Copy the listing below in full, exactly.
★ ★ ★ ★
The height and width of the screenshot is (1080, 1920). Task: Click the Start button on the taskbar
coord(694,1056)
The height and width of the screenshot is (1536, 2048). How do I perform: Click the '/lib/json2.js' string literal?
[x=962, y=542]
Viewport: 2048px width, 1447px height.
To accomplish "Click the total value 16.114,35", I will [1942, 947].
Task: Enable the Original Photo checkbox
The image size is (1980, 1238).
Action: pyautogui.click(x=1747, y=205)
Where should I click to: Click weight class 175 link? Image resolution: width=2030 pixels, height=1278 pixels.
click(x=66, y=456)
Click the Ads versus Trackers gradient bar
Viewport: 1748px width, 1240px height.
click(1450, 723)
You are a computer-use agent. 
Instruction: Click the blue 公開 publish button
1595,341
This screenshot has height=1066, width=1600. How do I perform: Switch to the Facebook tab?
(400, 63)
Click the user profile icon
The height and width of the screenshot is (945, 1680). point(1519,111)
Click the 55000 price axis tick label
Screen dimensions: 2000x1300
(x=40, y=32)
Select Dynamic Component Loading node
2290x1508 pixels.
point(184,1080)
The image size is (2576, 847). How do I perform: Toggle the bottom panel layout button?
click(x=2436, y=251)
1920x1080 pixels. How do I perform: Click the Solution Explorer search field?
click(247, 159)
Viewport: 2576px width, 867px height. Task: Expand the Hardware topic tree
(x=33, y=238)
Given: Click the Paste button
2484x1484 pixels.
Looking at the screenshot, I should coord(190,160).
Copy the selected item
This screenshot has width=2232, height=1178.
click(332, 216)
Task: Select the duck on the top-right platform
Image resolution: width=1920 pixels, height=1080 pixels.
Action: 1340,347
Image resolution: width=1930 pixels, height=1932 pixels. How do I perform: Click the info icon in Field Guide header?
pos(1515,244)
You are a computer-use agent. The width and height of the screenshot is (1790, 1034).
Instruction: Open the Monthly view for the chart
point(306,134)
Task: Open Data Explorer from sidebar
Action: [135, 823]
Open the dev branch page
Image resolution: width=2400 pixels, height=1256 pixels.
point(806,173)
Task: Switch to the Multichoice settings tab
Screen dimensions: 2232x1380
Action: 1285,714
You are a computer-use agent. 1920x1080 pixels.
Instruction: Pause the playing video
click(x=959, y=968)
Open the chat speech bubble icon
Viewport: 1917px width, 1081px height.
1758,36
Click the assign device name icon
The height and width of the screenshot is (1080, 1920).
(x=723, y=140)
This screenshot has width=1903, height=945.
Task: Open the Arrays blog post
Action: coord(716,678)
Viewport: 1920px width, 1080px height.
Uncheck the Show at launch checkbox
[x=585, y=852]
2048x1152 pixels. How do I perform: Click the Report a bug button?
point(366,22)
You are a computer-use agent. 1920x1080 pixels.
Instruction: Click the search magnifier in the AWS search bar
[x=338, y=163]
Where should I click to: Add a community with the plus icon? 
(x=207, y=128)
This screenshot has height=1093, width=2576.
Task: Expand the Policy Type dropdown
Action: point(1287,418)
★ ★ ★ ★
• [YOUR RESPONSE]
The height and width of the screenshot is (1080, 1920). Task: Click the Start button on the taskbar
coord(694,1056)
The height and width of the screenshot is (1536, 2048). How do I perform: Click the '/lib/json2.js' string literal?
[x=962, y=542]
Viewport: 2048px width, 1447px height.
To accomplish "Click the total value 16.114,35", I will [1942, 947].
Task: Enable the Original Photo checkbox
The image size is (1980, 1238).
Action: pyautogui.click(x=1747, y=205)
Where should I click to: Click weight class 175 link? Image resolution: width=2030 pixels, height=1278 pixels.
click(x=66, y=456)
Click the Ads versus Trackers gradient bar
Viewport: 1748px width, 1240px height.
click(1450, 723)
You are a computer-use agent. 
Instruction: Click the blue 公開 publish button
1595,341
This screenshot has height=1066, width=1600. How do I perform: Switch to the Facebook tab?
(400, 63)
Click the user profile icon
The height and width of the screenshot is (945, 1680). point(1519,111)
Click the 55000 price axis tick label
Screen dimensions: 2000x1300
(x=40, y=32)
Select Dynamic Component Loading node
2290x1508 pixels.
point(184,1080)
The image size is (2576, 847). How do I perform: Toggle the bottom panel layout button?
click(x=2436, y=251)
1920x1080 pixels. How do I perform: Click the Solution Explorer search field?
click(247, 159)
Viewport: 2576px width, 867px height. Task: Expand the Hardware topic tree
(x=33, y=238)
Given: Click the Paste button
2484x1484 pixels.
Looking at the screenshot, I should coord(190,160).
Copy the selected item
This screenshot has width=2232, height=1178.
click(332, 216)
Task: Select the duck on the top-right platform
Image resolution: width=1920 pixels, height=1080 pixels.
Action: 1340,347
Image resolution: width=1930 pixels, height=1932 pixels. How do I perform: Click the info icon in Field Guide header?
pos(1515,244)
You are a computer-use agent. The width and height of the screenshot is (1790, 1034).
Instruction: Open the Monthly view for the chart
point(306,134)
Task: Open Data Explorer from sidebar
Action: [135, 823]
Open the dev branch page
Image resolution: width=2400 pixels, height=1256 pixels.
point(806,173)
Task: Switch to the Multichoice settings tab
Screen dimensions: 2232x1380
Action: 1285,714
You are a computer-use agent. 1920x1080 pixels.
Instruction: Pause the playing video
click(x=959, y=968)
Open the chat speech bubble icon
Viewport: 1917px width, 1081px height.
1758,36
Click the assign device name icon
The height and width of the screenshot is (1080, 1920).
(x=723, y=140)
This screenshot has width=1903, height=945.
Task: Open the Arrays blog post
Action: coord(716,678)
Viewport: 1920px width, 1080px height.
Uncheck the Show at launch checkbox
[x=585, y=852]
2048x1152 pixels. How do I perform: Click the Report a bug button?
point(366,22)
You are a computer-use agent. 1920x1080 pixels.
Instruction: Click the search magnifier in the AWS search bar
[x=338, y=163]
Where should I click to: Add a community with the plus icon? 
(x=207, y=128)
This screenshot has height=1093, width=2576.
Task: Expand the Policy Type dropdown
Action: point(1287,418)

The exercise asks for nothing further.